Southern Comfort is the spirit of lazy tailgating parties, warm nights, and—with some statistical likelihood—memories of an unfortunate high-school episode or two. Indeed, this easy-drinking, inexpensive apricot-and-spice whiskey liqueur has for generations served as a bridge between youth and adulthood, between fruit juice and ardent spirits. But that wasn’t always the case.
Southern Comfort arose in 1874 in New Orleans, when a bartender named Martin Wilkes Heron had his chocolate-and-peanut-butter eureka moment: Ripe apricots were good. Whiskey was good. A hasty marriage was arranged. It turned out to be a happy and enduring pairing. Heron began bottling the concoction in 1889, selling it for $2.50 a quart—a steep price tag at a time when you could get a quart of six-year-old whiskey for seventy cents. By 1898, SoCo was advertised as the “finest cocktail prepared and bottled in the South.”

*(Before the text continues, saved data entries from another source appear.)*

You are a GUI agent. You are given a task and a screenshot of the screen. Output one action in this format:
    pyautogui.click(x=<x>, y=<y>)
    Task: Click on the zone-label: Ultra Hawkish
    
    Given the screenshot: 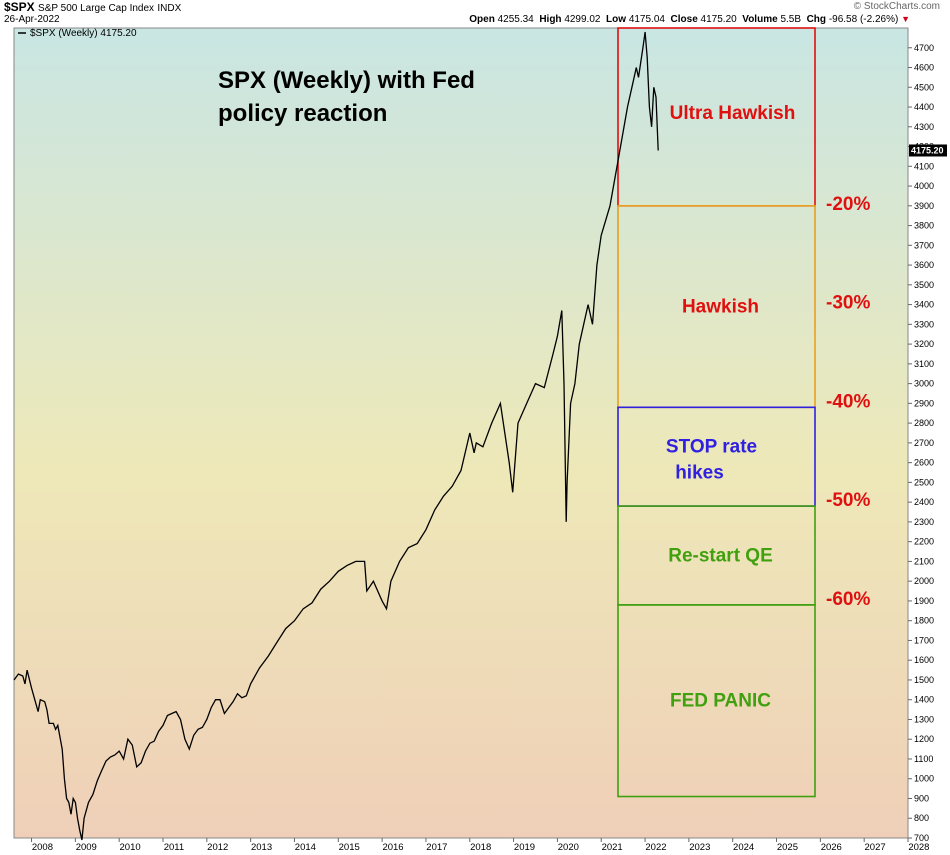 What is the action you would take?
    pyautogui.click(x=733, y=114)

Then came the decline. Southern Comfort resurfaced after Prohibition, but smaller in stature, and in the 1940s, the liqueur was advertised to the thrift-minded as “the one-bottle bar,” able to make most every drink. Then, in 1979, Brown-Forman—makers of Jack Daniel’s—bought the brand. Somewhere along the line, cost-cutters eliminated the whiskey, making SoCo into, essentially, an apricot-inflected, whiskey-flavored vodka.
Last year, Southern Comfort was acquired by the New Orleans–based Sazerac Co., parent company of the bourbon maker Buffalo Trace. This was one of a series of the company’s purchases and launchings of spirits with ties to New Orleans—including Peychaud’s Aperitivo and Ojen, a locally popular anise-flavored liqueur. Sazerac Co. also bought two vast nineteenth-century buildings on Canal Street, into which they’re putting nearly $50 million to restore and open as a museum devoted to the history of whiskey and other spirits. “New Orleans was an integral part of Southern Comfort’s positioning for decades,” says Kevin Richards, Sazerac’s senior marketing director. “We’re excited to reinforce that connection.”
Part of bringing the liqueur home also meant restoring what went in the bottle. This summer, Sazerac rolled out its reformulated Southern Comfort—including a new 80 proof version, which joins the existing 70 and 100 proof bottlings—with actual whiskey now back in the blend.
Heron originally named his bottled cocktail “Cuffs & Buttons,” presumably to appeal to swells. Message to swells: It might be time to circle back and revisit an old friend.